Microsoft’s proposal to license books from HarperCollins authors puts a concrete price on a question the AI industry has avoided for years: what is a copyrighted book worth when it is used to train an AI system?
The offer is simple on paper. Microsoft would pay $5,000 per book for AI training rights. HarperCollins authors would receive half of that, or $2,500 per book, according to the publisher.
A new price for AI training rights
The proposed agreement gives Microsoft a three-year training license. Authors can accept or decline, which makes the deal different from the more disputed practice of using copyrighted work without direct permission or payment.
Alice Robb, who covered the story for Bloomberg, received the same offer from HarperCollins for her 2018 book Why We Dream. Her case shows why the decision is not just a legal or technical matter. It is also personal, financial, and uncertain.
Robb had one week to decide. The contract had no precedent and no room for negotiation. That left her weighing a definite payment against unclear future consequences, in a market where no one appears to know the right price for this kind of license.
She ultimately accepted the offer, though she remained unsure whether it was the correct choice. Her uncertainty captures the central tension for many writers: refusing the money may not protect a book from AI training, while accepting it may help set a price that feels too low.
Why authors face a difficult choice
The money matters because many authors do not earn large or stable incomes from writing. The Authors Guild reports that full-time authors’ median annual income is just $20,000. In the UK, professional writers earn a median of £7,000 (about €8,400) yearly.
Against that backdrop, $2,500 per book is not an abstract number. For some authors, it may look like meaningful income, especially for older books that are no longer producing steady royalties.
But the same number can also look small when measured against the possible value of AI systems trained on large collections of human writing. That is the core conflict: a single book may be one input among many, but it is still the result of years of creative labor, editing, research, and publishing infrastructure.
For authors, the decision may include several competing questions:
- Does the payment fairly reflect the value of the book?
- Could accepting the deal help establish a market rate for future AI training licenses?
- Does declining the offer provide any practical protection if the work has already been used?
- Should older backlist titles be treated differently from newer or more commercially active books?
Robb’s own situation sharpens that last point. She noted that her eight-year-old book has already been used to train AI systems without permission anyway - likely by Microsoft or OpenAI. That makes the offer feel less like a clean first negotiation and more like a late attempt to formalize rights after the fact.
Backlist books may shape the market
Brown University economist Emily Oster sees the strategy as deliberate. In her view, Microsoft is trying to establish that the rights to train on books are worth $5,000, and backlist authors are a practical place to begin.

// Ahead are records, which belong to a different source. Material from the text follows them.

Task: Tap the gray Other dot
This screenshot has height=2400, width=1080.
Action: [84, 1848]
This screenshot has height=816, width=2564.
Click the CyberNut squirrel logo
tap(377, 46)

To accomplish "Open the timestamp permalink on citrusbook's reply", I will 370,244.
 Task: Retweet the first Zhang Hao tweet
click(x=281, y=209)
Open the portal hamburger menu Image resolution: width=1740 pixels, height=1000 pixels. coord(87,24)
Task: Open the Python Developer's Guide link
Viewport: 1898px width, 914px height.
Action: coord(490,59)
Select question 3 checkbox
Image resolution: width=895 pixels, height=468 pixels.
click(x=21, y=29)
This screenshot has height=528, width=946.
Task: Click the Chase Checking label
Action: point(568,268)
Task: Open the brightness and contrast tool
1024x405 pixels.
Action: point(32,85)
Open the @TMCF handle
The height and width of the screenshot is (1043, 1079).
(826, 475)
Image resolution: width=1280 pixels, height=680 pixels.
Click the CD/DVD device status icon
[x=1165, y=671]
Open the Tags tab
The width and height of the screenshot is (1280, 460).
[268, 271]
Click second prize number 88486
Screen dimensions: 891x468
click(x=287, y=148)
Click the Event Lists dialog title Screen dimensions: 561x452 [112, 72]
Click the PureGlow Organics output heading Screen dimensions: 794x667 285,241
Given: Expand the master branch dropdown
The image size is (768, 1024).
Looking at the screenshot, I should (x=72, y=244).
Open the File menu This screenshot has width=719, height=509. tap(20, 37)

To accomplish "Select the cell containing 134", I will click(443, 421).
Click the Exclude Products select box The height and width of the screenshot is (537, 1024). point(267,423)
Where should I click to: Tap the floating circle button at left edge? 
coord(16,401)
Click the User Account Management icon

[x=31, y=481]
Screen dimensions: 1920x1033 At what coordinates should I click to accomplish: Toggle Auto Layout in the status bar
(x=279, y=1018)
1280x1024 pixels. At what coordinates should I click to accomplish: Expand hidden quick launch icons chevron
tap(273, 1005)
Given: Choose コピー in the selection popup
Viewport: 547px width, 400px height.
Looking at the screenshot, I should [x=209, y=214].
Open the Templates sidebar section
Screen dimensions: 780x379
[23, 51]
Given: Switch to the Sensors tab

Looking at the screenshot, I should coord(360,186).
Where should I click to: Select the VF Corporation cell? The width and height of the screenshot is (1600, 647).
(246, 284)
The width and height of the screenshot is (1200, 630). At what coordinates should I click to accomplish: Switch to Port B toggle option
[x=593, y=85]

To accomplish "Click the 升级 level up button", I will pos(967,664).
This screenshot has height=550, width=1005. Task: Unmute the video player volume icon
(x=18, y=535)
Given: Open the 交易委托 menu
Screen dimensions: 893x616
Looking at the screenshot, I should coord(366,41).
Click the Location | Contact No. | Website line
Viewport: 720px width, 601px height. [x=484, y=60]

That matters because backlist books may be less likely to bring in large current royalties than recent bestsellers. If authors with older titles accept the offer, the industry may start to treat that price as a reference point, even though the value of books can vary widely.
This is why the HarperCollins proposal is bigger than one publisher or one group of authors. It may become part of the early pricing logic for AI training rights. Once a number enters the market, it can influence later deals, expectations, and negotiations.
For publishers, the offer also shows that copyrighted books are being discussed as licensable training material rather than just raw data. That shift could create a clearer business path, but it could also create pressure on authors to accept standardized terms before the market is mature.
The wider fight over fair use
Microsoft is seeking licenses in this case, but other AI companies claim that "fair use" allows them to train AI on copyrighted works without payment. Their argument is that transforming existing data into new products supersedes copyright law.
Authors, publishers, and artists disagree. That disagreement has already led to multiple lawsuits. The HarperCollins offer sits inside that broader conflict: if licensing becomes more common, it may weaken the idea that permission is unnecessary.
The source article also points to Meta as an example of a more aggressive approach to training data. Court documents revealed that, despite internal warnings, the company deliberately used piracy networks to download copyrighted books for AI training and systematically removed copyright notices.
That contrast is important. Microsoft’s offer does not resolve the legal or ethical debate, but it does suggest a different route: pay for access, define the term, and let authors choose. Whether the payment is fair remains contested, but the act of offering a license changes the conversation.
What this signals for AI and publishing
Microsoft’s and OpenAI’s move toward licensing suggests that the big AI labs may be backing away from their stance that using copyrighted content without permission is legal, and taking a more thoughtful approach. Some AI labs are even buying second-tier video content from YouTube creators.
The important point is not only that money is changing hands. It is that creative work is being treated as something that may require permission, contracts, and compensation when used for AI training.
For authors, the immediate question is whether $2,500 is worth accepting for a three-year training license. For publishers and AI companies, the bigger question is whether this becomes a template for future deals.
The answer is still unclear. What is clear is that AI training rights are moving from a legal abstraction into a marketplace, and Microsoft’s $5,000-per-book offer gives that marketplace one of its first visible price tags.